There are two things (as I have often declared) which in my opinion, are indispensably necessary to the well being and good government of our public Affairs; these are, greater powers to Congress, and more responsibility and permanency in the executive bodies. If individual States conceive themselves at liberty to reject, or alter any act of Congress, which in a full representation of them, has been solemnly debated and decided on; it will be madness in us, to think of prosecuting the War.
George Washington, letter to James Duane, December 26, 1780
Nullification was a bad idea even before we had a constitution with a Federal supremacy clause.
9 Men in 10 are suicides.
Benjamin Franklin, Poor Richard’s Almanack, 1749
We are so naturally inclined to give the utmost degree of force to our own case, that we call every pretension, however founded, a right; and by this means the term frequently stands opposed to justice and reason.
Thomas Paine, Public Good, December 30, 1780
Malevolence, my dear child, is its own punishment, even in this world. Indifference to the happiness of others must arise from insensibility of heart, or from a selfishness still more contemptible, or rather detestable. But for the same reason that our own individual happiness should not be our only object, that of our relatives, however near or remote, should not; but we should extend our views to as large a circle as our circumstances of birth, fortune, education, rank, and influence extend, inn order to do as much good to our fellow men as we can.
John Adams, letter to Abigail Adams II, September 26, 1782
The truth is that the greatest enemies to the doctrines of Jesus are those calling themselves the expositors of them, who have perverted them for the structure of a system of fancy absolutely incomprehensible, and without any foundation in his genuine words. And the day will come when the mystical generation of Jesus, by the supreme being as his father in the womb of a virgin will be classed with the fable of the generation of Minerva in the brain of Jupiter. But we may hope that the dawn of reason and freedom of thought in these United States will do away with all this artificial scaffolding, and restore to us the primitive and genuine doctrines of this the most venerated reformer of human errors.

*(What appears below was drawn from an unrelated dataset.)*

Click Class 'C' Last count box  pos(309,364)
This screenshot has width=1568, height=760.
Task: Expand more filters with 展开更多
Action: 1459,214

Thomas Jefferson, letter to John Adams, April 11, 1823
What influence in fact have ecclesiastical establishments had on ,Civil Society? In some instances they have been seen to erect a spiritual tyranny on the ruins of the Civil authority; in many instances they have been seen upholding the thrones of political tyranny: in no instance have they been seen the guardians of the liberties of the people.
James Madison, Memorial and Remonstrance Against religious Assessments, circa June 20, 1785
The general tendency of state politics convinced me that no safe and permanent remedy could be found but in a more efficient and better organized general government. The questions too which were perpetually recurring in the state legislatures, and which brought annually into doubt principles which I thought most sacred, which proved that everything was afloat, and that we had no safe anchorage ground, gave a high value in my estimation to that article in the constitution which imposes restrictions on the states.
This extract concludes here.